The BJP is keen to woo non-Yadav castes like Kurmis in UP, and it is reflected by the induction of Anupriya Patel of ally Apna Dal and RCP Singh of Janata Dal (United). That it is also trying to reach out to the numerically powerful Yadav caste is demonstrated by the accommodation of senior BJP leader Bhupender Yadav from UP, Annapurna Yadav from Jharkhand, and Dalit Virender Kumar from Madhya Pradesh in the ministerial council, in which the presence of people from Scheduled Tribes has also gone up by eight.
The caste equation was also very much in play in the elevation of Mansukh Mandaviya and Parshotam Rupala from minister of state to cabinet status. Both belong to the electorally decisive Patidar community of Modi's home state of Gujarat where assembly polls are due next year. The BJP is mindful of how it got a hard-fought victory in the previous polls in Gujarat in 2017.
The cabinet reboot has also seen some people with professional backgrounds and PhDs and MBA degrees getting in. The most prominent in the technocrat-bureaucrat category is the presence of former Indian Administrative Service officer from Odisha Ashini Vaishnaw, who had quit government service to join the corporate sector before venturing into politics.

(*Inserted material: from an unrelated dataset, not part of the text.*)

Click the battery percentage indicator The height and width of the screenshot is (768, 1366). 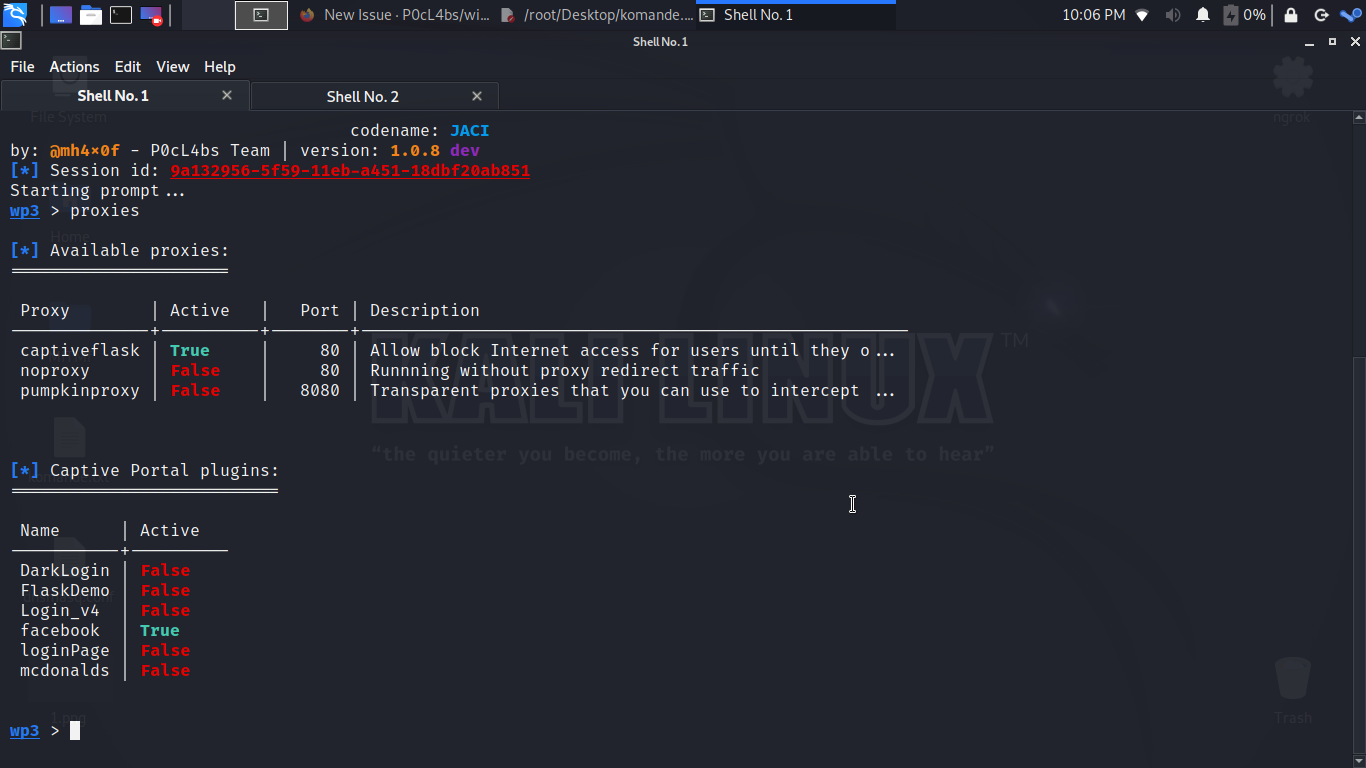1247,15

Holding M.Tech and MBA degrees, Vaishnaw has been brought in as a cabinet minister and given charge of two key portfolios—Railway, and Telecom and IT. Another MBA-holding new inductee in the ministerial council is Anupriya Patel, the Lok Sabha MP from Mirzapur in Uttar Pradesh who before plunging into politics, had worked as a professor at a private university.
Keeping in mind the large number of the women electorate, seven women were inducted in the ministerial council this time, pushing up the total number of women to 11, one of the highest ever. When the Modi cabinet took oath in 2019, it was criticised for low representation of women, with only three cabinet ministers and three ministers of state. There were nine women in the first Modi government from 2014-2019, including six in the cabinet.
Lastly, the drafting in of four BJP lawmakers from West Bengal—two of them from the northern part of the state where the saffron party has so far successfully resisted the efforts of Trinamool Congress—also shows the Modi-led party's intention to stick to its elusive state dream. Only the politically-naïve had expected the BJP to win the recent assembly poll in Bengal, the party top leadership's hype in the run up to the election notwithstanding.
Pallab Bhattacharya is a special correspondent of The Daily Star. He writes from New Delhi, India.